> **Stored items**

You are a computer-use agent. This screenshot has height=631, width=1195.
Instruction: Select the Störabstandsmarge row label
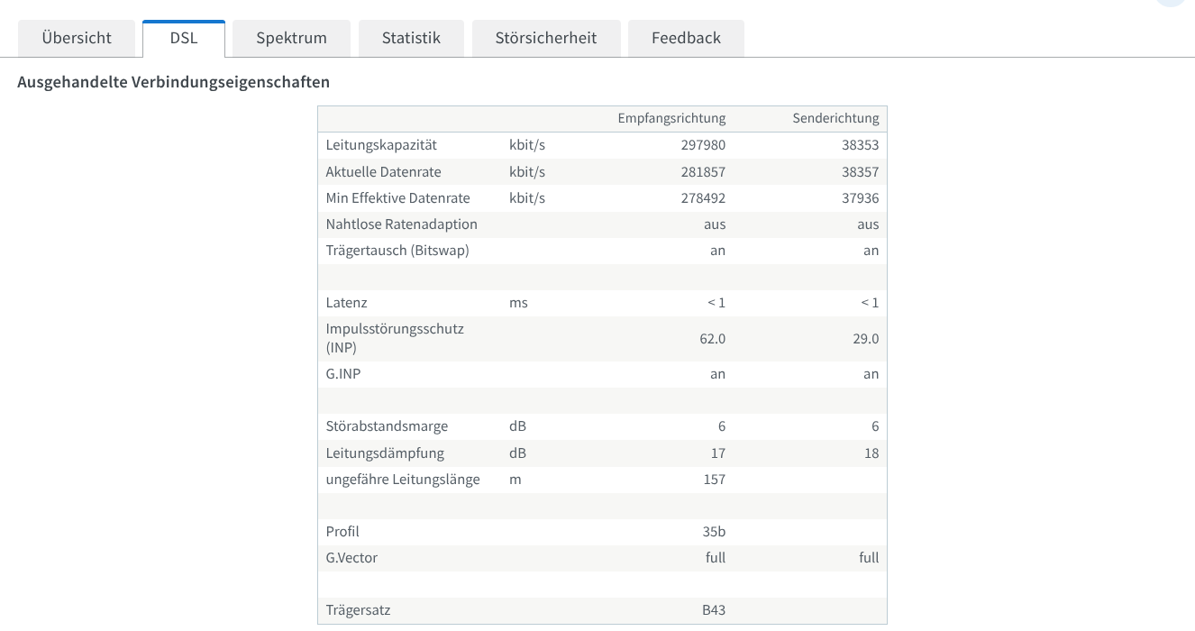tap(387, 426)
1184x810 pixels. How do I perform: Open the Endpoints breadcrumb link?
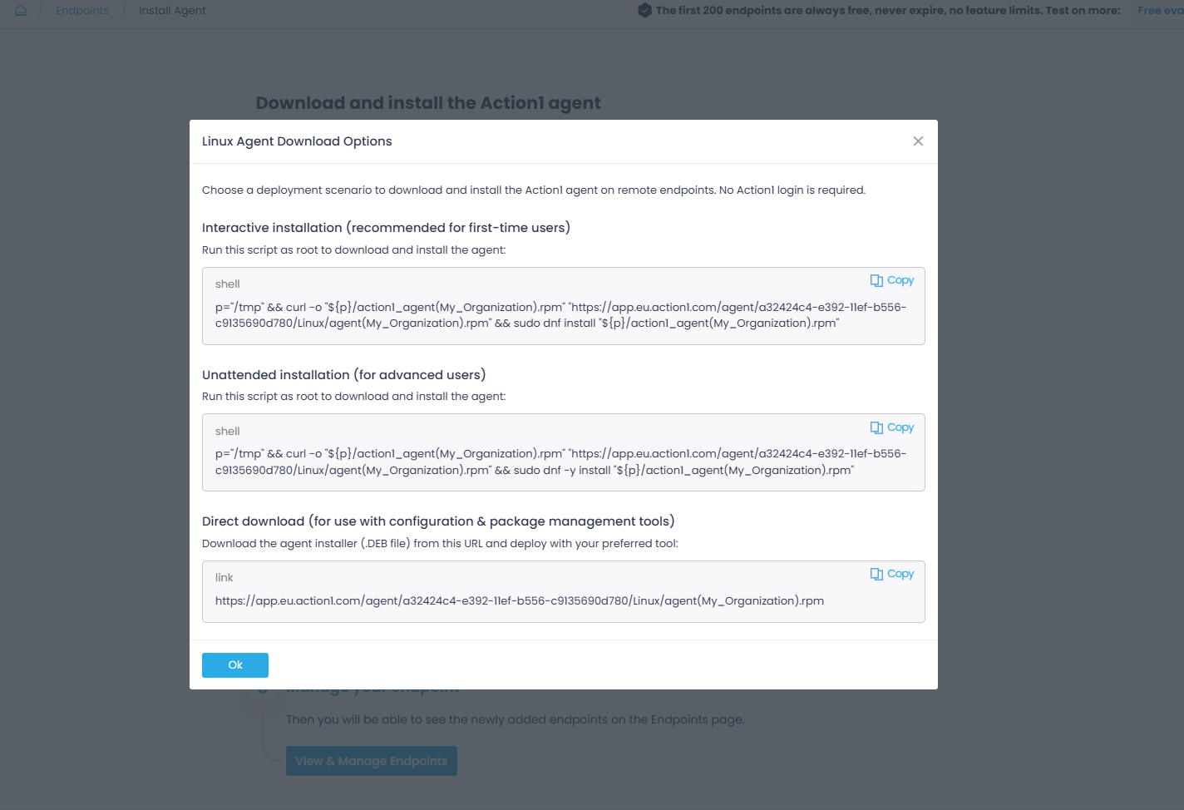click(82, 11)
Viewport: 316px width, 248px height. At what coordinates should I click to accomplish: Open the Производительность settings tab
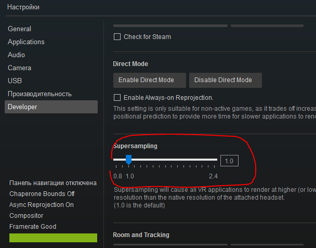coord(40,94)
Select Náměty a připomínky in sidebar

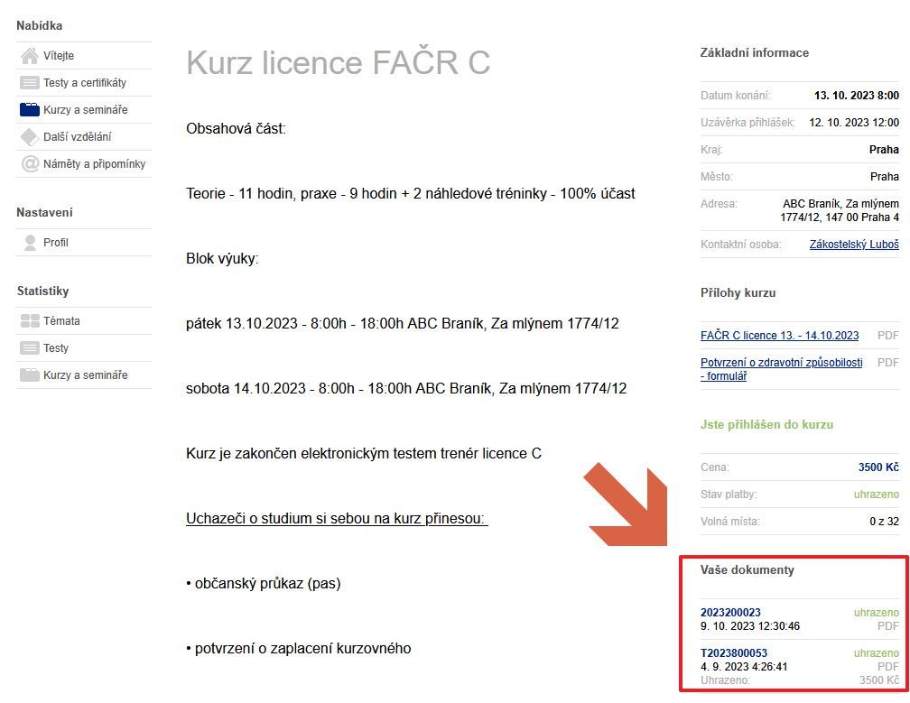[94, 164]
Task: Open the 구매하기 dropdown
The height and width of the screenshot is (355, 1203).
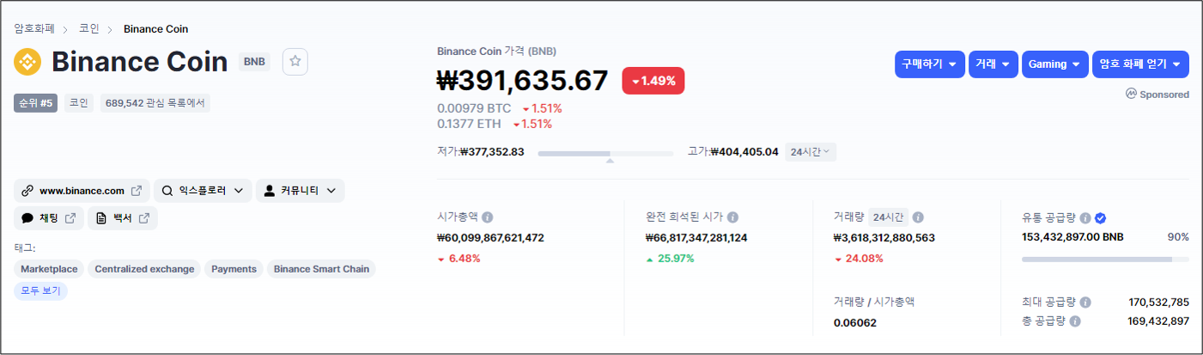Action: coord(930,64)
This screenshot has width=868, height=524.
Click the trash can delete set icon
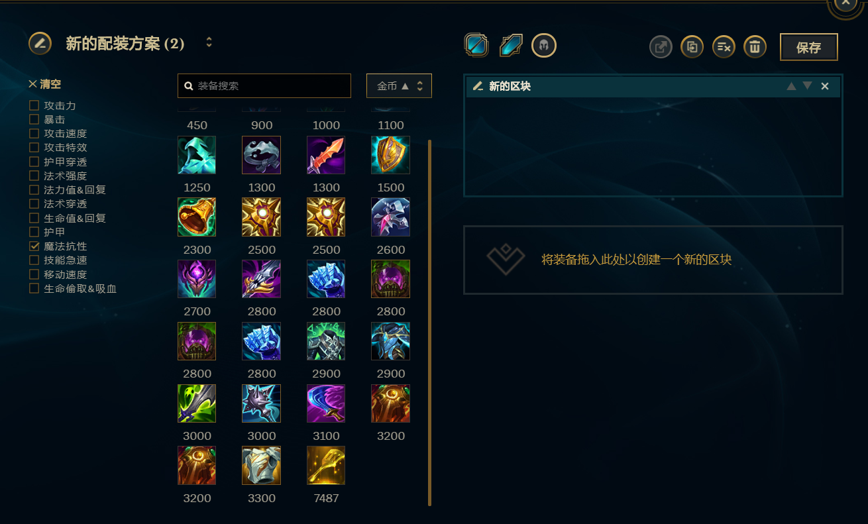point(755,47)
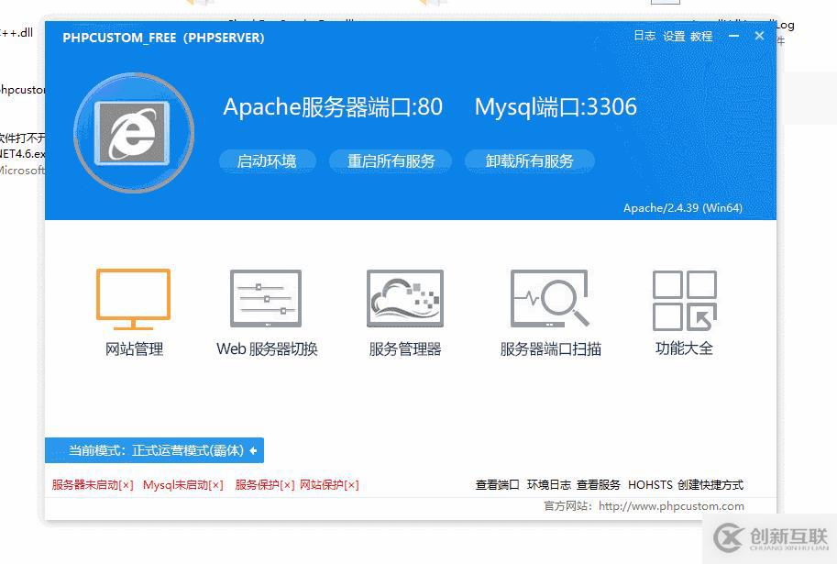Enable the 服务保护 service protection toggle

point(262,484)
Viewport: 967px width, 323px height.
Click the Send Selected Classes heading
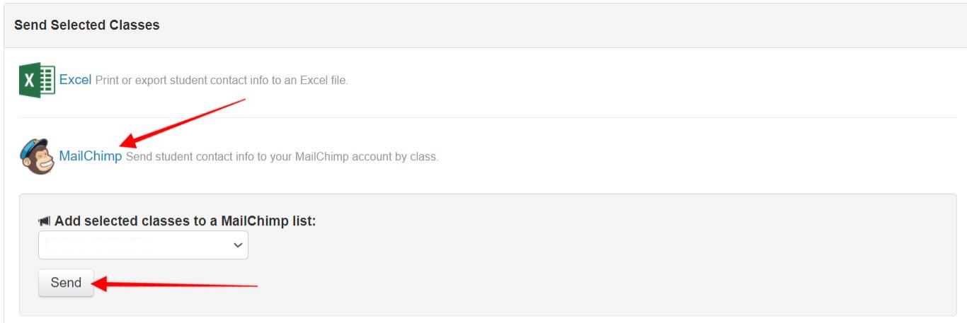tap(87, 25)
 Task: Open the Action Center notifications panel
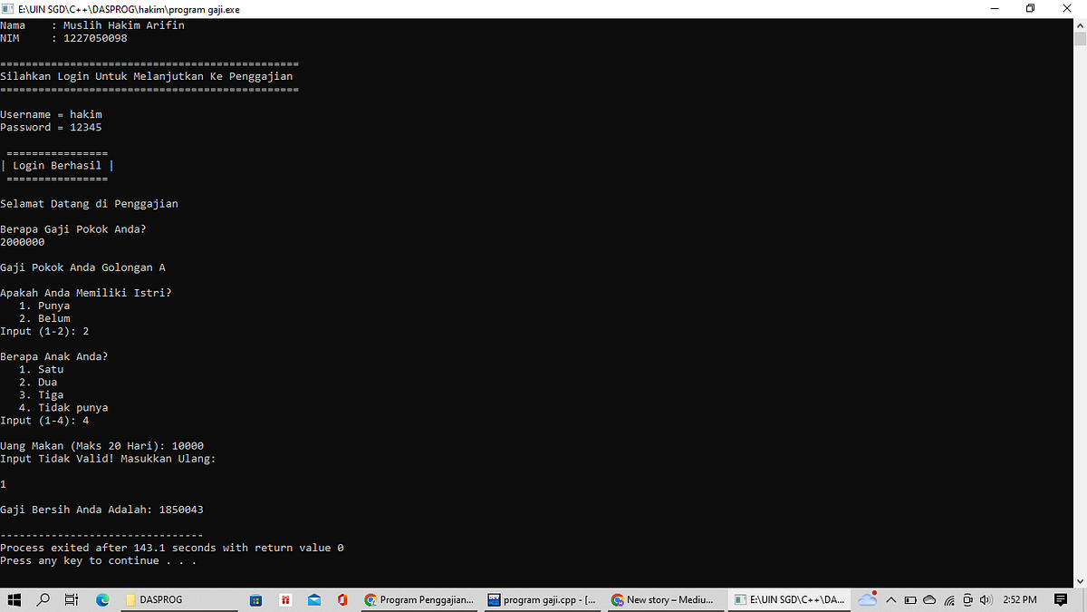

> **Task goal**
Please quote the records above exactly, beginning at the line that contains "Task: Open the 구매하기 dropdown" and ending at their last line. Leave the pictures out.

> **Exercise solution**
Task: Open the 구매하기 dropdown
The height and width of the screenshot is (355, 1203).
Action: coord(930,64)
This screenshot has width=868, height=524.
Click the trash can delete set icon
point(755,47)
Enable the 服务保护 service protection toggle

point(262,484)
Viewport: 967px width, 323px height.
Click the Send Selected Classes heading
tap(87, 25)
 Task: Open the Action Center notifications panel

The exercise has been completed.